Wednesday 23rd November 2016, 2-3pm
Venue: S1.50 (Faculty Hub), Social Sciences Building

The language of austerity has been widely used to characterize policy-making in post-industrial nations since the financial crisis. Youth services in England are a noted example of the effects of austerity, having suffered extraordinarily rapid and severe cuts following a period of record investment prior to 2008. I argue that ‘austerity’ is an inadequate conceptual basis for critical analysis of policy-making in the phase since 2008, and that youth services are an exemplar case of the reforming effects of a ‘late neoliberal regime’. The late neoliberal regime describes a regulation of production through a finance capital imaginary, as distinct from the productive capital imaginary of the neoliberal regime. I argue that this regime can be understood to effect simultaneously the disassembly of the neoliberal youth services assemblage and the emergence of a new youth sector assemblage founded on norms of investment and return. I trace the effects of this regime through the productive relations of capital distributions, policy discourse, and organizational forms.

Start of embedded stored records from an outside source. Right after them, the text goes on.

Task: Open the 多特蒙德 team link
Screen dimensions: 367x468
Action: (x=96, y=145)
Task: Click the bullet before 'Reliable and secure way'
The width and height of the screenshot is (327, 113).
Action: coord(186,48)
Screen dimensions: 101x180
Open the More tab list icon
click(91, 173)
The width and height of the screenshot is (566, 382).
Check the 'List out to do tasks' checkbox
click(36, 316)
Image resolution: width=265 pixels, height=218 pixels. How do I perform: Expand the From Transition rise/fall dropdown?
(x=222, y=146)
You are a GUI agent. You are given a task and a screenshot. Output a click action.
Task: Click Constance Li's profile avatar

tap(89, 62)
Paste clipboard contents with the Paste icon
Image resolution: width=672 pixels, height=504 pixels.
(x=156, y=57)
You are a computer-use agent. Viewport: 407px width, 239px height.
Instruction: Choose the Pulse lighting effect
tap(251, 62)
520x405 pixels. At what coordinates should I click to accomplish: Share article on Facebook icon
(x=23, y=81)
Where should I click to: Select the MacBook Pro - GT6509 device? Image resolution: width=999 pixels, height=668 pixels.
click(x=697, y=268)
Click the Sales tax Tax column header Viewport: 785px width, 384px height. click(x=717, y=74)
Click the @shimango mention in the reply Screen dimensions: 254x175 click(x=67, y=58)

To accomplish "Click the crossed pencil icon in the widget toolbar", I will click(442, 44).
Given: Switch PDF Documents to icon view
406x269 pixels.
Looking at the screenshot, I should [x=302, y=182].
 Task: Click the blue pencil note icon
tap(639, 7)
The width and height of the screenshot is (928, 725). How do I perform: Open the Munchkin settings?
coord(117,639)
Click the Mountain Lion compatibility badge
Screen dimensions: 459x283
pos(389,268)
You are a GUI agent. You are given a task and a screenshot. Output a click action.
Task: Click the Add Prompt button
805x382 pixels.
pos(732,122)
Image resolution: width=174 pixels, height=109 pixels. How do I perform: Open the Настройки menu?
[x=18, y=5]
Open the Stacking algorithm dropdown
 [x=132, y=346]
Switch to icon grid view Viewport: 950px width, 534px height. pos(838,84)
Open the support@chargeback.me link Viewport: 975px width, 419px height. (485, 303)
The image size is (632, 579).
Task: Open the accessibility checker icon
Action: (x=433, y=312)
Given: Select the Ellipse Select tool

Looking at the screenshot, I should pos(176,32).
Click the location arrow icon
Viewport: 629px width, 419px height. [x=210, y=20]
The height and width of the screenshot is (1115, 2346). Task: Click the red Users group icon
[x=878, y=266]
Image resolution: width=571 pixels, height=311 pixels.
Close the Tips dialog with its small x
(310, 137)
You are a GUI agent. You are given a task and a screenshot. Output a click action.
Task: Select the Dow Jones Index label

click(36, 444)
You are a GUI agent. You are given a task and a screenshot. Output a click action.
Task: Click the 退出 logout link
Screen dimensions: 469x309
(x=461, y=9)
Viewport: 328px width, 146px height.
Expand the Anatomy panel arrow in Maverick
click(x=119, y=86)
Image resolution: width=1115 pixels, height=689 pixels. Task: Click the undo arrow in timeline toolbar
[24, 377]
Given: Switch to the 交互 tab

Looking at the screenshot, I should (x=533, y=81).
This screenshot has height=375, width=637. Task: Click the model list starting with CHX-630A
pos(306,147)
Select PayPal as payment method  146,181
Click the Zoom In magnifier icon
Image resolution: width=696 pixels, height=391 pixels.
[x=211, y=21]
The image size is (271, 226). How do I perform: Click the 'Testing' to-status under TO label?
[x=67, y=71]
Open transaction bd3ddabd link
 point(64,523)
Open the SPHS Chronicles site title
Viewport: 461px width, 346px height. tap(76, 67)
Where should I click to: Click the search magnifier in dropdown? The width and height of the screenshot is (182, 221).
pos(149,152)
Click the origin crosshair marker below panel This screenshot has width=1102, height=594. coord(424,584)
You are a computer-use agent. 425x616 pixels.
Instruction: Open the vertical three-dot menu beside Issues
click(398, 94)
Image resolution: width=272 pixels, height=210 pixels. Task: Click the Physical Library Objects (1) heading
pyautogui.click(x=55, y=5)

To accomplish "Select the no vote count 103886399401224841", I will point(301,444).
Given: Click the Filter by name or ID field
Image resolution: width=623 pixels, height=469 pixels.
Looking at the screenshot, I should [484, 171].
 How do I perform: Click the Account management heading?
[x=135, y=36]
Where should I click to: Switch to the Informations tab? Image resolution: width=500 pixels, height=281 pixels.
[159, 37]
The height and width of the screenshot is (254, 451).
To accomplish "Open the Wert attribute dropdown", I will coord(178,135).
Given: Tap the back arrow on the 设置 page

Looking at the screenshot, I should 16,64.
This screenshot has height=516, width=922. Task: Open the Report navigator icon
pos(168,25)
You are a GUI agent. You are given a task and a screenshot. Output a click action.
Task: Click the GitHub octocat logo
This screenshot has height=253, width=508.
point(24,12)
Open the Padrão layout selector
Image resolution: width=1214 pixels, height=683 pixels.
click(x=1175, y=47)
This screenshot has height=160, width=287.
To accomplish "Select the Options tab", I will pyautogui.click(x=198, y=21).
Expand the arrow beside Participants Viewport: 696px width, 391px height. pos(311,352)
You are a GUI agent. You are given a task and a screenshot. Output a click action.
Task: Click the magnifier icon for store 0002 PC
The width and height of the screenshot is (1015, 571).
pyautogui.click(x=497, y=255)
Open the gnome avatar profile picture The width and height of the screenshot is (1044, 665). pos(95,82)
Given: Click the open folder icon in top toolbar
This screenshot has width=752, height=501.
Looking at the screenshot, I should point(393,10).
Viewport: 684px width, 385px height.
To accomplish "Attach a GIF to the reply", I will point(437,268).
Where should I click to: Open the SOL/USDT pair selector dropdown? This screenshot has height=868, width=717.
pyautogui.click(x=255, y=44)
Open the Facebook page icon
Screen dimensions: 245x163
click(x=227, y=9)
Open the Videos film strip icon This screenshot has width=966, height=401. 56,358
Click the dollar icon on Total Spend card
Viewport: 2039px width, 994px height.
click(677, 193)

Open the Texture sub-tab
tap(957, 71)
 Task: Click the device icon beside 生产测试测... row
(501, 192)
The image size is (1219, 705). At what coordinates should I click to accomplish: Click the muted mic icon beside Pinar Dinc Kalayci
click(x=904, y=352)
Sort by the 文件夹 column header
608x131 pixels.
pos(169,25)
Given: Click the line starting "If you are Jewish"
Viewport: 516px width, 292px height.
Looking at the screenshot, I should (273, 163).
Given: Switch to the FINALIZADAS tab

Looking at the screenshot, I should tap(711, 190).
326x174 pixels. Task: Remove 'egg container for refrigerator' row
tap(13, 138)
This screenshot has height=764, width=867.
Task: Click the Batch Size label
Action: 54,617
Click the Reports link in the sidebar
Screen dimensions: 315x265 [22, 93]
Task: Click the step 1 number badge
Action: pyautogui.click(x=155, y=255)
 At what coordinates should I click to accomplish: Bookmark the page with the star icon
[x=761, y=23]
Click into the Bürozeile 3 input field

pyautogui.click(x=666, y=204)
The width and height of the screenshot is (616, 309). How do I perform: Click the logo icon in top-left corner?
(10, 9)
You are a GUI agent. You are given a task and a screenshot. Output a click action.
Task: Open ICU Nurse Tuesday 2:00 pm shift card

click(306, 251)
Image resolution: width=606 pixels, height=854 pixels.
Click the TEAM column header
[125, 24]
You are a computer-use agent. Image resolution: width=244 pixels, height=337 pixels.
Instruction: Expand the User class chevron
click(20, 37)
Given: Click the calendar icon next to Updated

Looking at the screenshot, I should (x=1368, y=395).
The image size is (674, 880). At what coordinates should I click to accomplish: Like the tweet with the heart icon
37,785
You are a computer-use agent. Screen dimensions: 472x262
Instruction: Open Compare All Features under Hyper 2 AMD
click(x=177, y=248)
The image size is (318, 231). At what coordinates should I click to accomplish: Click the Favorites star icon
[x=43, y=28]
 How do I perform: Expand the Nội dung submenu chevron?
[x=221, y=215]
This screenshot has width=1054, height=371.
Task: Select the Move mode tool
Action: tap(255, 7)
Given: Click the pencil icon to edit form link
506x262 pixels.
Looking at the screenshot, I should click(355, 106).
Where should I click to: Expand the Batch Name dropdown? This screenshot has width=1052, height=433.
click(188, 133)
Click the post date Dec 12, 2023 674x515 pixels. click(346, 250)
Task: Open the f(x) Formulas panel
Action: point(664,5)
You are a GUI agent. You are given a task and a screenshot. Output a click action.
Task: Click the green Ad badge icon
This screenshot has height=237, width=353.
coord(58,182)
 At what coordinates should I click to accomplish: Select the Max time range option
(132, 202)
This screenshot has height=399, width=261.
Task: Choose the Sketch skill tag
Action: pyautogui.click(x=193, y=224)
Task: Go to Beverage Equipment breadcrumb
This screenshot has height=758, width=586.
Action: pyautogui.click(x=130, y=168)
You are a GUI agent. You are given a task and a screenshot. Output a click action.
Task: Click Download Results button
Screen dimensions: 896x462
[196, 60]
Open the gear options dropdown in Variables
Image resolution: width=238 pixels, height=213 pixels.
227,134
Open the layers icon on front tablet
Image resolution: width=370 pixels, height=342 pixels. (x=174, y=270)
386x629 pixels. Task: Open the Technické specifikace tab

This seminar is co-hosted by the Centre for Education Studies and the Sociology Department.

About Ian McGimpsey:

Ian is Lecturer in Education at the School of Education, University of Birmingham. Following ten years professional experience in youth services, community organising, and education policy, his research has focused on how policy relates to educational provision particularly for marginalised young people. His work has a conceptual focus on assemblage and the politics of subjectivity.